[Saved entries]
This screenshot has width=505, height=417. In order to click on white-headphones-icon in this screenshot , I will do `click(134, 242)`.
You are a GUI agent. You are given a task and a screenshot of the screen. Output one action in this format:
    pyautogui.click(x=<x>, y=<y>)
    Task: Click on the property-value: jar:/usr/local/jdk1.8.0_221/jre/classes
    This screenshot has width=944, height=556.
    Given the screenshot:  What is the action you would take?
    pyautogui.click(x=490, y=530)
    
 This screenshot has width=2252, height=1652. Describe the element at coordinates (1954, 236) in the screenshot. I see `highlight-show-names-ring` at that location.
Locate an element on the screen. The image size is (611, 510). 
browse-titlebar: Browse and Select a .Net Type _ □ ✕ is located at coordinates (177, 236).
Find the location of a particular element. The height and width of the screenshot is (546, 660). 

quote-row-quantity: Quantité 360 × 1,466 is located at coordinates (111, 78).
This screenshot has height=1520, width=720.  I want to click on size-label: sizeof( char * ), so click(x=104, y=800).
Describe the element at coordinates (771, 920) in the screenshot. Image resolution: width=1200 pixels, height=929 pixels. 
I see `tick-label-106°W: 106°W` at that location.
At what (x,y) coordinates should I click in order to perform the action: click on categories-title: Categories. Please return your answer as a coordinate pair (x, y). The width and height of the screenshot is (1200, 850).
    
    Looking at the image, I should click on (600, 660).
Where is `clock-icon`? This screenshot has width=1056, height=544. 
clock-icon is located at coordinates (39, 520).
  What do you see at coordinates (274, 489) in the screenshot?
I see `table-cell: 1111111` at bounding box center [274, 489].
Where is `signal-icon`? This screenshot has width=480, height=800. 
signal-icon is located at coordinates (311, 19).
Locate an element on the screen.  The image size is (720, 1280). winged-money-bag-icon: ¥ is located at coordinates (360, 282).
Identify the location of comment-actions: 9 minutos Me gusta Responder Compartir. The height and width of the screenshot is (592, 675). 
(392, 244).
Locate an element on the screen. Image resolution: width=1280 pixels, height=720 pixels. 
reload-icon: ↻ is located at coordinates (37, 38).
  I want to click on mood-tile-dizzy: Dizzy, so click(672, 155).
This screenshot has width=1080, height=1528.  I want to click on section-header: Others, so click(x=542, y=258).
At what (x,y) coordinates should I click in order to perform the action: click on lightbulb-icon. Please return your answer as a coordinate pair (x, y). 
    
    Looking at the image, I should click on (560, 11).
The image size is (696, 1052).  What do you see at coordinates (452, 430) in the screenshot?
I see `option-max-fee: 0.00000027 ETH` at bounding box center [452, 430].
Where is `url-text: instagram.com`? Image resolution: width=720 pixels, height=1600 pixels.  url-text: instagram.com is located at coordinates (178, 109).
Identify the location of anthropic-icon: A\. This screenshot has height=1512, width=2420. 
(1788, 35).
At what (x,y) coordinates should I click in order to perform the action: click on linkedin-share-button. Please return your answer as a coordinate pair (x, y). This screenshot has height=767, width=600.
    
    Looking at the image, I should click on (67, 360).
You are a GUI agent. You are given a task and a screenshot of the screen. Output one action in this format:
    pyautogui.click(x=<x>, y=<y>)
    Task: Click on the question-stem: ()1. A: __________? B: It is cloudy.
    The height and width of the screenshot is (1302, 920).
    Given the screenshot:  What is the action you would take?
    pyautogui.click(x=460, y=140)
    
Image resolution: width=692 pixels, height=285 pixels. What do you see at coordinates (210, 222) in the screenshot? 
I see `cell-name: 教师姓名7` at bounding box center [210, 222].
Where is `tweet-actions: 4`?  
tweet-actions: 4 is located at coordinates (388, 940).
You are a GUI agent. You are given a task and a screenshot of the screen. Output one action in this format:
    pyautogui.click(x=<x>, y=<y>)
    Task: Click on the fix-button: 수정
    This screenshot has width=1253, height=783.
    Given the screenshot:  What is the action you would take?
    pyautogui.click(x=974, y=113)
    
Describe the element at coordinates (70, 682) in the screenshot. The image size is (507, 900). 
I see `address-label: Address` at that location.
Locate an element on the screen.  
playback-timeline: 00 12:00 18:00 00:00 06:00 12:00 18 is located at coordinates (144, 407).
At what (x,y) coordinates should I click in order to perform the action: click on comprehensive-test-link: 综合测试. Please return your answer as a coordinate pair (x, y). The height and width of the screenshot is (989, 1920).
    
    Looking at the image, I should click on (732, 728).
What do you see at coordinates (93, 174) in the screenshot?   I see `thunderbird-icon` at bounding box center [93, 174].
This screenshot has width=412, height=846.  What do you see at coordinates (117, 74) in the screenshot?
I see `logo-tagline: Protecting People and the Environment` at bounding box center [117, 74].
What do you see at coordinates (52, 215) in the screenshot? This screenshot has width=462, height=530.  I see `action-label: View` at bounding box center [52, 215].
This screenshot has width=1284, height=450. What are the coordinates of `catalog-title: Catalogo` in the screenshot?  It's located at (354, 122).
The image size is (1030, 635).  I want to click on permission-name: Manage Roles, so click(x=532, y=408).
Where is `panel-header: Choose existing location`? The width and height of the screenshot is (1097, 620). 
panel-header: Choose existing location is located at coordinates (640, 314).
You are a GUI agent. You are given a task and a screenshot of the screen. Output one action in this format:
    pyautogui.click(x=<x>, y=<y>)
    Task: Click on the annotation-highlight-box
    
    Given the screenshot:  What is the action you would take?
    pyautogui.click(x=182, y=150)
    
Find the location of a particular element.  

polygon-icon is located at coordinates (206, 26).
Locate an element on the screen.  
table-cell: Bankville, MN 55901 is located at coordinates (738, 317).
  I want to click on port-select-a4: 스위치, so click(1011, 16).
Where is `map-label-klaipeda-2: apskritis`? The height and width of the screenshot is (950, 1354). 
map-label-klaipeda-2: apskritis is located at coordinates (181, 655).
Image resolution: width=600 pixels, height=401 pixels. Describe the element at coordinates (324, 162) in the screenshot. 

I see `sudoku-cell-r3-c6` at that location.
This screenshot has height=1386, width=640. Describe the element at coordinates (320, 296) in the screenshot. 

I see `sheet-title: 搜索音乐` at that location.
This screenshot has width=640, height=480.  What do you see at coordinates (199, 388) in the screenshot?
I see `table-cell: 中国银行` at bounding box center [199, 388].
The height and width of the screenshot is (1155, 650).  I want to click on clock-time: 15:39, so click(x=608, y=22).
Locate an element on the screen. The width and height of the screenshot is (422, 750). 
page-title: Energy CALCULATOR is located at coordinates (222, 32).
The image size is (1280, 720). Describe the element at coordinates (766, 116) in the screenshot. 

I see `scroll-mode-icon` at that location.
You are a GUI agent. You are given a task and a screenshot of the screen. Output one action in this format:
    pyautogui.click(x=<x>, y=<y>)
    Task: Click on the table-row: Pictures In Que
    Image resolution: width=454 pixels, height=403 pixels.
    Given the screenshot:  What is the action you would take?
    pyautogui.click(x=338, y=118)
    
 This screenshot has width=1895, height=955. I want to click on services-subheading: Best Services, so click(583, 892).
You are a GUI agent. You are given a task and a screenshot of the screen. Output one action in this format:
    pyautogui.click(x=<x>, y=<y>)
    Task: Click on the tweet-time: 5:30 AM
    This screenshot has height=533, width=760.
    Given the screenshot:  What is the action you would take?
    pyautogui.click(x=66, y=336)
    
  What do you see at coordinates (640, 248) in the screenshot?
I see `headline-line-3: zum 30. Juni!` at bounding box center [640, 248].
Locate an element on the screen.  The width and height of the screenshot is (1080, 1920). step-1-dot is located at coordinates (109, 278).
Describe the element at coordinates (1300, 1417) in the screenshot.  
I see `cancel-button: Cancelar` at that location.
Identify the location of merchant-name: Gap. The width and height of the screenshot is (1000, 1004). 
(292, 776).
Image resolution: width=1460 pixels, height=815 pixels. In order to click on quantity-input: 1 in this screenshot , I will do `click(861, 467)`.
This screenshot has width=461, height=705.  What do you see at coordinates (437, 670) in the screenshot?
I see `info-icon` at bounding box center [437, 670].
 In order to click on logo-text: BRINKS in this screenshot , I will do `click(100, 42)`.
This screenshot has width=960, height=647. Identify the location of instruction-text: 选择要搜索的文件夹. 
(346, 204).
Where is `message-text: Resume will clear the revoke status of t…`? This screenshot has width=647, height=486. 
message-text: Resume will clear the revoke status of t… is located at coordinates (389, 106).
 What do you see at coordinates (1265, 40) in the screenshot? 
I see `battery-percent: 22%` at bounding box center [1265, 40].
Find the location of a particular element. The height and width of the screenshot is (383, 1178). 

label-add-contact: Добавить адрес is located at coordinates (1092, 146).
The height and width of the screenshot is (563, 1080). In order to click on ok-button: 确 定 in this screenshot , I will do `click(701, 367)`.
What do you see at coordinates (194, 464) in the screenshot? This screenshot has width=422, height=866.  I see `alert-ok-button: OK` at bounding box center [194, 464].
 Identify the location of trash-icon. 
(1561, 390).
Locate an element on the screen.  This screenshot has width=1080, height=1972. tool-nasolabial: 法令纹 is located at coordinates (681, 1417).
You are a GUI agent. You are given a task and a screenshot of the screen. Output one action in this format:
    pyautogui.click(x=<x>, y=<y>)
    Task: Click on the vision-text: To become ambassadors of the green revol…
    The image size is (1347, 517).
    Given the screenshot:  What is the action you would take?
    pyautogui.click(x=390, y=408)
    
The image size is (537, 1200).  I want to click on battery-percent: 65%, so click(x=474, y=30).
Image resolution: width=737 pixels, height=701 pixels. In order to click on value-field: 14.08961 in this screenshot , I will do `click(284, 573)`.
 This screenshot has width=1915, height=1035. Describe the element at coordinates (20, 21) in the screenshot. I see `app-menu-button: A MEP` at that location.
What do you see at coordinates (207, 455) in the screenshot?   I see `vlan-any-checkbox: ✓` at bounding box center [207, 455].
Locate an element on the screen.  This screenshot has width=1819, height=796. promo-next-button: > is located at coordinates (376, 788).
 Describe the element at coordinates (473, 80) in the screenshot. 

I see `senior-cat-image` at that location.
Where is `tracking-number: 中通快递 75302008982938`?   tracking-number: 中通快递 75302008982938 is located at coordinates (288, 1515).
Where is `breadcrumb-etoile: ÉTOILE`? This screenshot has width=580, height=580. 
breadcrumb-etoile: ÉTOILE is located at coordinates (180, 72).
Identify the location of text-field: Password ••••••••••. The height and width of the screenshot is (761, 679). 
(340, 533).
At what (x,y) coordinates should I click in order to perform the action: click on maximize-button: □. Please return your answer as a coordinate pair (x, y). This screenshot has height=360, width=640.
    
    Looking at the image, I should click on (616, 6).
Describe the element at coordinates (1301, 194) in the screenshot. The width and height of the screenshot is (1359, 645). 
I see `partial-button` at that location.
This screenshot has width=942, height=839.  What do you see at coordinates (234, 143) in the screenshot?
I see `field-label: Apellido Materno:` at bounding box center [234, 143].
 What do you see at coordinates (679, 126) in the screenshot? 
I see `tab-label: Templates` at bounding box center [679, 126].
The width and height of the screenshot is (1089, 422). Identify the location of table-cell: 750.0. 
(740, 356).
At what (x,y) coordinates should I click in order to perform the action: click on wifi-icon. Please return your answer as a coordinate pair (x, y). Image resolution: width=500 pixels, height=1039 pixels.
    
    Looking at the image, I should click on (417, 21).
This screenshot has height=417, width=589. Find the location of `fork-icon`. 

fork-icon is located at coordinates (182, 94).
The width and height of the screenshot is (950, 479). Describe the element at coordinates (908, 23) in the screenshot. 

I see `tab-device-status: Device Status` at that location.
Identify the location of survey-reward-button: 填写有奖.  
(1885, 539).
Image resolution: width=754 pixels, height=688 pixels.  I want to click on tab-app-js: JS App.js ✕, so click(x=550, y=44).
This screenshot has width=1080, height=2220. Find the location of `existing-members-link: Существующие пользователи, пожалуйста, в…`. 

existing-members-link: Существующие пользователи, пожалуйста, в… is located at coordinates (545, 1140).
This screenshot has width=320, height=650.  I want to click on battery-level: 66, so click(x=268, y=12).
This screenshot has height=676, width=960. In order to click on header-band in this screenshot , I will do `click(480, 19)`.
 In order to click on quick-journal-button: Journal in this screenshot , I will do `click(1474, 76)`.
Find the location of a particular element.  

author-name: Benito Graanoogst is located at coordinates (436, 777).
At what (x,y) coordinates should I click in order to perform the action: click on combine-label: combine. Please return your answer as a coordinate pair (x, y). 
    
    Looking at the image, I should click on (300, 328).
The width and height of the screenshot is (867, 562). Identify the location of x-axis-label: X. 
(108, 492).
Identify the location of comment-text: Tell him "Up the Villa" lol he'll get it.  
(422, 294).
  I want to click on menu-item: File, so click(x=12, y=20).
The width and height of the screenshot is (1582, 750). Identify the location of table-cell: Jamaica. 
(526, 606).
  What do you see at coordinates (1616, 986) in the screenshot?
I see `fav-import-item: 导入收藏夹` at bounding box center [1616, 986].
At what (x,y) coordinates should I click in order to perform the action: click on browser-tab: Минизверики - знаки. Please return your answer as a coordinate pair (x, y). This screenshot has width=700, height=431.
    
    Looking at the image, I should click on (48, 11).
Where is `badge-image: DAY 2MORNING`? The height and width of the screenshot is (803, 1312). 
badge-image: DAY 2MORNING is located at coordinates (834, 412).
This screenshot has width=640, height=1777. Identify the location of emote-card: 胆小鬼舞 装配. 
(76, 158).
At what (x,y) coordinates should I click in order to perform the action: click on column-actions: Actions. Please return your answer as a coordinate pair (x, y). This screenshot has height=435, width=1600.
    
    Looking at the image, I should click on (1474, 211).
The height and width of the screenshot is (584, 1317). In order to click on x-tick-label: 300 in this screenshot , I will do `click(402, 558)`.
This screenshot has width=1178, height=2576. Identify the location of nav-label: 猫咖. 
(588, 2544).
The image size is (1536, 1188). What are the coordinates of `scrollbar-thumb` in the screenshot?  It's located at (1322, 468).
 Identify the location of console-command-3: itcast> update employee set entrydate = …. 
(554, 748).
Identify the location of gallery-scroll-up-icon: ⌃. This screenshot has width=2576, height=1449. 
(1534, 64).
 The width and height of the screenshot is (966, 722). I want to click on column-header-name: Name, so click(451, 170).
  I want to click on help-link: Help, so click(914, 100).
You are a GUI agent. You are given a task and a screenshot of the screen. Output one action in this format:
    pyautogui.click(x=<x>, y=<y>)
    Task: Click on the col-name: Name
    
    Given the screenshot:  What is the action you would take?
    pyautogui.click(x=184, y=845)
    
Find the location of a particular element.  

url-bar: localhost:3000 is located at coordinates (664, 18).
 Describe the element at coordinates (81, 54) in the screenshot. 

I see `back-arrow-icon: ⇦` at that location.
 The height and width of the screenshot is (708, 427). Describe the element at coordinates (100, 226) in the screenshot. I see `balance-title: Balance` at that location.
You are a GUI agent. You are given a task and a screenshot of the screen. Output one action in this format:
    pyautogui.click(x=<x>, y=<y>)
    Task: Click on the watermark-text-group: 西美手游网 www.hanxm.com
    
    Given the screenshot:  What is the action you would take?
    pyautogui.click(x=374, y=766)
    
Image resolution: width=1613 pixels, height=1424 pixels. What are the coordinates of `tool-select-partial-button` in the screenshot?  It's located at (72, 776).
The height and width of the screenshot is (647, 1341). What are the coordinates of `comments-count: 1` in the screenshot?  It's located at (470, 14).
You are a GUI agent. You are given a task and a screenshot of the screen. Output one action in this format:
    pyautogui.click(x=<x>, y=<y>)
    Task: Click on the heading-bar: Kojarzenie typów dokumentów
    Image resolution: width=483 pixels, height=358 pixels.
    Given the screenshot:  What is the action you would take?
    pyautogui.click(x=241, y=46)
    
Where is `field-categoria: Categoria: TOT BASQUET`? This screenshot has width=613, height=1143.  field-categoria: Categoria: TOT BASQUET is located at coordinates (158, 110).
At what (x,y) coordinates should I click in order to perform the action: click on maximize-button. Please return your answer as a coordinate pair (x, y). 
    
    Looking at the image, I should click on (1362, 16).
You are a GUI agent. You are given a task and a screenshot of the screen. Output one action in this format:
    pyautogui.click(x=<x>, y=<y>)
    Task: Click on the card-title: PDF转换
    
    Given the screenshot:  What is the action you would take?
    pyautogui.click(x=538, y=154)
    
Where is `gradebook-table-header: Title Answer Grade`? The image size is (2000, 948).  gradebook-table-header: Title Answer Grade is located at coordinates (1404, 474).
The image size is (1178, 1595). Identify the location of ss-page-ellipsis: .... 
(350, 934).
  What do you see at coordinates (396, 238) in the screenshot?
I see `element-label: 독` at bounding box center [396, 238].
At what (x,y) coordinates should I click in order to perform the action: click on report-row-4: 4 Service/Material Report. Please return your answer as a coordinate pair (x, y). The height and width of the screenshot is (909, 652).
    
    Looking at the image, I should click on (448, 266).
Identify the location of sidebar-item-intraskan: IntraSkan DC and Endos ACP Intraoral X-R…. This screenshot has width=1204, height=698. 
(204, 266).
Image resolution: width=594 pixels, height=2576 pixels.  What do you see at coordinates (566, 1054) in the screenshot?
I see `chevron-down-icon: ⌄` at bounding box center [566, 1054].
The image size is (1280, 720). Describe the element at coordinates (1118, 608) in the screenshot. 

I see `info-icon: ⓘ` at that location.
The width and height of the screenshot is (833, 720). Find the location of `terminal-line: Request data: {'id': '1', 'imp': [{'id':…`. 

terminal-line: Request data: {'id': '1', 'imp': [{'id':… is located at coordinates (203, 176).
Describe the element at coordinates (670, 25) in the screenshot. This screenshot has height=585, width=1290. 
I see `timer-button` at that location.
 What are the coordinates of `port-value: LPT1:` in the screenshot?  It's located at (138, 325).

**TASK REQUIREMENTS:** Can you arrange the lines of the items as a JSON list of strings, one string per line and blank lines left out? Begin at the line containing "is (546, 660)." and stop after the line containing "center [452, 430].", including nothing outside that span.

**TASK SOLUTION:**
[
  "Find the location of a particular element. The height and width of the screenshot is (546, 660). ",
  "quote-row-quantity: Quantité 360 × 1,466 is located at coordinates (111, 78).",
  "This screenshot has height=1520, width=720.  I want to click on size-label: sizeof( char * ), so click(x=104, y=800).",
  "Describe the element at coordinates (771, 920) in the screenshot. Image resolution: width=1200 pixels, height=929 pixels. ",
  "I see `tick-label-106°W: 106°W` at that location.",
  "At what (x,y) coordinates should I click in order to perform the action: click on categories-title: Categories. Please return your answer as a coordinate pair (x, y). The width and height of the screenshot is (1200, 850).",
  "    Looking at the image, I should click on (600, 660).",
  "Where is `clock-icon`? This screenshot has width=1056, height=544. ",
  "clock-icon is located at coordinates (39, 520).",
  "  What do you see at coordinates (274, 489) in the screenshot?",
  "I see `table-cell: 1111111` at bounding box center [274, 489].",
  "Where is `signal-icon`? This screenshot has width=480, height=800. ",
  "signal-icon is located at coordinates (311, 19).",
  "Locate an element on the screen.  The image size is (720, 1280). winged-money-bag-icon: ¥ is located at coordinates (360, 282).",
  "Identify the location of comment-actions: 9 minutos Me gusta Responder Compartir. The height and width of the screenshot is (592, 675). ",
  "(392, 244).",
  "Locate an element on the screen. Image resolution: width=1280 pixels, height=720 pixels. ",
  "reload-icon: ↻ is located at coordinates (37, 38).",
  "  I want to click on mood-tile-dizzy: Dizzy, so click(672, 155).",
  "This screenshot has width=1080, height=1528.  I want to click on section-header: Others, so click(x=542, y=258).",
  "At what (x,y) coordinates should I click in order to perform the action: click on lightbulb-icon. Please return your answer as a coordinate pair (x, y). ",
  "    Looking at the image, I should click on (560, 11).",
  "The image size is (696, 1052).  What do you see at coordinates (452, 430) in the screenshot?",
  "I see `option-max-fee: 0.00000027 ETH` at bounding box center [452, 430]."
]